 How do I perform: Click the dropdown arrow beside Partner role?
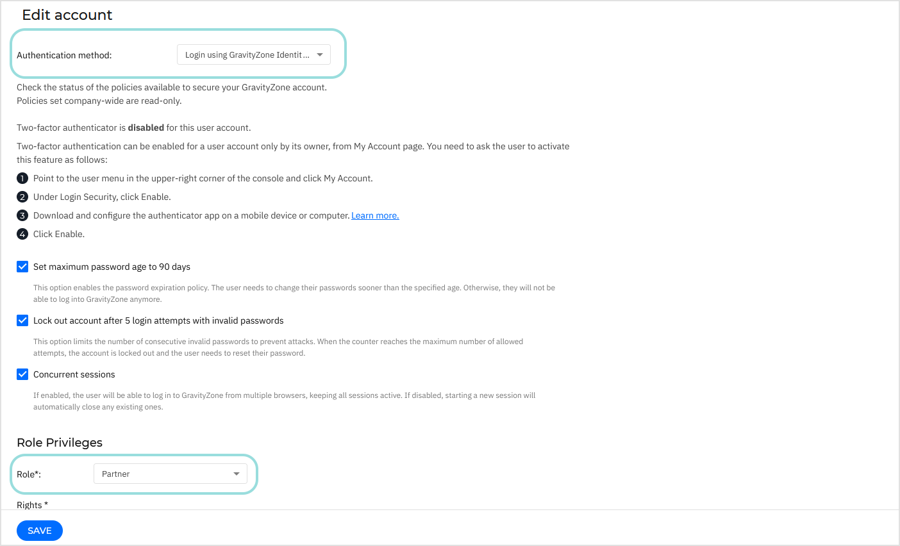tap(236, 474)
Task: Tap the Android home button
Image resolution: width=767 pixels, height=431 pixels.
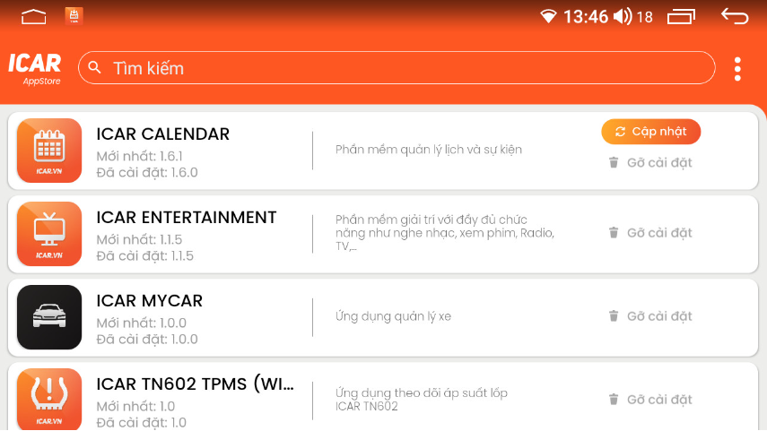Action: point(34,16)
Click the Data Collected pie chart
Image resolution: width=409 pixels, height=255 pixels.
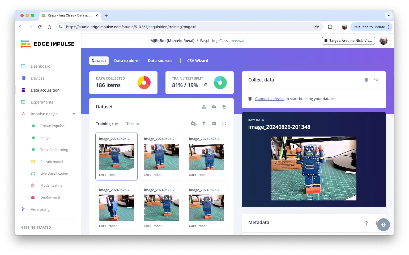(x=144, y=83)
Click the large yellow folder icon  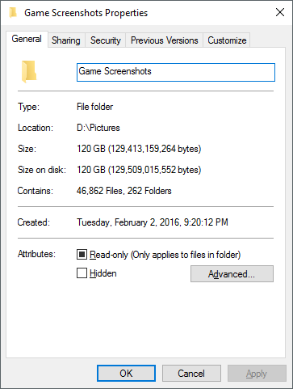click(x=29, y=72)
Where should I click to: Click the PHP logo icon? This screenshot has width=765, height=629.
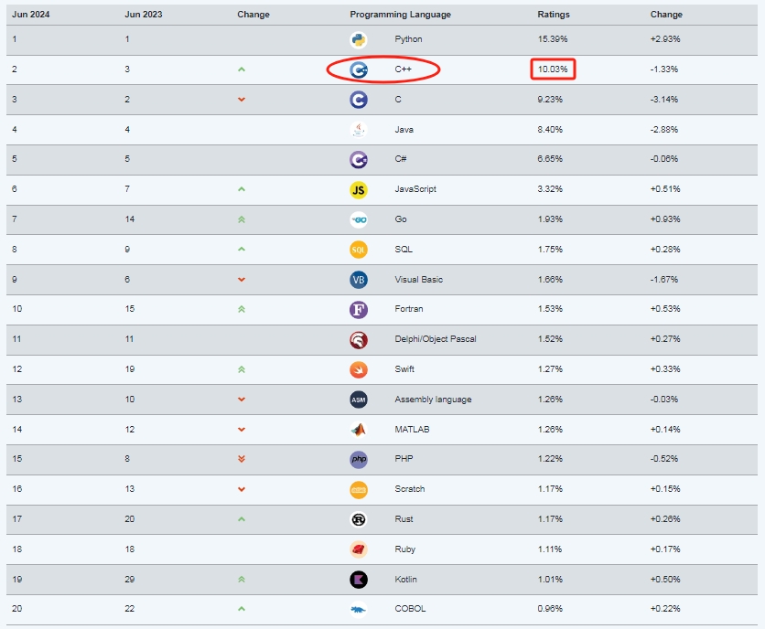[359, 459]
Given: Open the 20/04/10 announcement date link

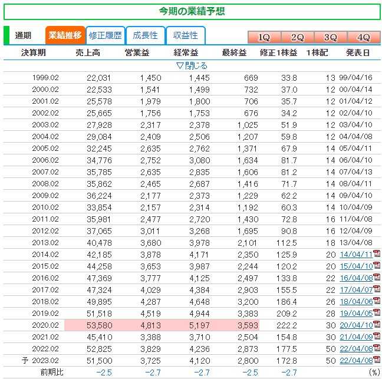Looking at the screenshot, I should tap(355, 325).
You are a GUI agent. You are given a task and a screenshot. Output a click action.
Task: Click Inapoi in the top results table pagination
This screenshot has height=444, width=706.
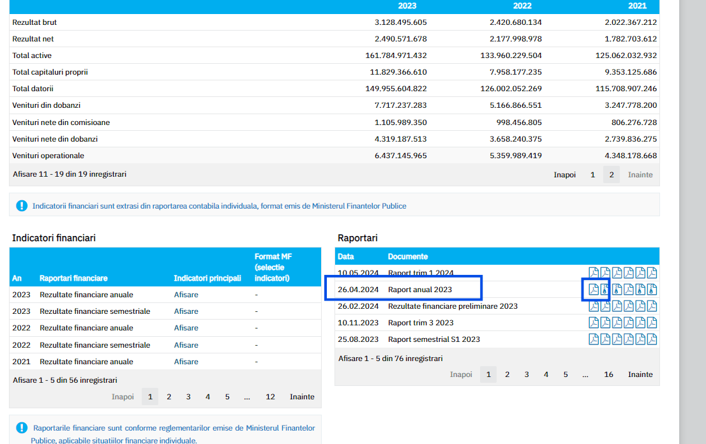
######
Restituez à l'identique le passage allant du début des enregistrements jusqu'à la ligne contenant "(x=144, y=83)", celle-ci comprise. Omettez les images dans votre réponse.

 How do I perform: Click the dropdown arrow beside Partner role?
tap(236, 474)
Task: Tap the Android home button
Image resolution: width=767 pixels, height=431 pixels.
Action: point(34,16)
Click the Data Collected pie chart
Image resolution: width=409 pixels, height=255 pixels.
(x=144, y=83)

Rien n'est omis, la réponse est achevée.